How to Buy a Savings Bond
Posted on April 21st, 2009 by PaulA savings bond is among the most secure investments available. Its monetary value can only be claimed upon its maturity, which protects you from spending your allocated funds. It is also a good gift for kids, with the bond’s maturity date often set at the time of their high school graduation. Purchasing a savings bond is easy. You just have to apply for one in a bank that offers them.
Step 1: Search for a Bank that Issues Savings Bonds
Traveling from one bank to another is rather tiring. Good thing the internet has practically eliminated transportation when inquiring about banking features. Go to the websites of your local banks to get their hotline numbers. Call your most trusted banks and inquire about savings bonds. If one of them offers the bonds, proceed to the nearest branch to formally place your application.
Step 2: Bring the Purchase Requirements
Just like with any initial transaction, the bank officer needs to view or collect documents for identification and verification, some of which will be stored in the bank’s records. You need to present the following when purchasing a savings bond:
- Social Security Number
- Name of the bond’s recipient
- Purpose for buying the bond
- IDs
- Personal information
Some institutions may require you present supplementary documents regarding your bank account. Just clarify the requirements with the bank officer when you make the phone-in inquiry.
Step 3: Arrange the Payment
Pay the bank officer the amount assigned to the bond. Sometimes they are offered at half the face value, which is a real bargain.

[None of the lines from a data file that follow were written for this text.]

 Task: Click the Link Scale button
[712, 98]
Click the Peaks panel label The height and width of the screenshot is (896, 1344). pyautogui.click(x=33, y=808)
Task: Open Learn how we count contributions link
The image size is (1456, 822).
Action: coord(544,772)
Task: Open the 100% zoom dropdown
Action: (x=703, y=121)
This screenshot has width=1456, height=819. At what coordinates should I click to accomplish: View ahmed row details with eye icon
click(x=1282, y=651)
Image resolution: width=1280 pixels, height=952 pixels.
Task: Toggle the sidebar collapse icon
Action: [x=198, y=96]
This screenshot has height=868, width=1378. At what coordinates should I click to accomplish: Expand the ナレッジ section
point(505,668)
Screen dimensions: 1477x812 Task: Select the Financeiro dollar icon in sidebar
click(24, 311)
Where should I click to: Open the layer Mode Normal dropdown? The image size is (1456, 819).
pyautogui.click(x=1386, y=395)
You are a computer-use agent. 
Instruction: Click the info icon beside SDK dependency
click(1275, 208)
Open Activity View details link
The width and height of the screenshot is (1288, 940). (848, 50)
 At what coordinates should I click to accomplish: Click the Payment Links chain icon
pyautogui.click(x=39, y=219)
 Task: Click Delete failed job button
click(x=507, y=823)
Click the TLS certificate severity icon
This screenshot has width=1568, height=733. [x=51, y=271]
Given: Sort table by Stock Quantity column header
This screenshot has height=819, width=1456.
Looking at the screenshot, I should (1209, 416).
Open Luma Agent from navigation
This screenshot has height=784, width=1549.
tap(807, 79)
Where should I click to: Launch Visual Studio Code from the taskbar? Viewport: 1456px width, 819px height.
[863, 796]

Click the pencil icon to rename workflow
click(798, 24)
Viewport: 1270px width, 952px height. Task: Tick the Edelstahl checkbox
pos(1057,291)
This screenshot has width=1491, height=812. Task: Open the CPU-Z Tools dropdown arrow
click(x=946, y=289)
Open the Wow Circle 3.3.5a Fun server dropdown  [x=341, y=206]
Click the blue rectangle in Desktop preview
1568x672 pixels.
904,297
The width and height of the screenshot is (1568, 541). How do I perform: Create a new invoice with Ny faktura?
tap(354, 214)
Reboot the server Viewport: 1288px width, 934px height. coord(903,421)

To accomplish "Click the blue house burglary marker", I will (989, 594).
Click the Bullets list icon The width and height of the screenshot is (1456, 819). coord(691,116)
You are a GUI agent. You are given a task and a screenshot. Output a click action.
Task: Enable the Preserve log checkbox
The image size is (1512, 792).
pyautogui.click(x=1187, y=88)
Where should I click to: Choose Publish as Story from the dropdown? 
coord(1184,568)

Your payment can come in the form of cash, check, or deduction from your bank account.
Step 4: Issue the Bond to the Recipient
Savings bonds, being representations of cash, are best delivered personally, especially if it amounts to hundreds or thousands of dollars. You can’t risk it being delivered by a third party. Advise the recipient to take note of the bond’s maturity date. It might be forgotten if it will mature several years from now.
These four simple steps apply for most, if not all, banks that offer savings bonds. Use them to get a fix on secure monetary investments.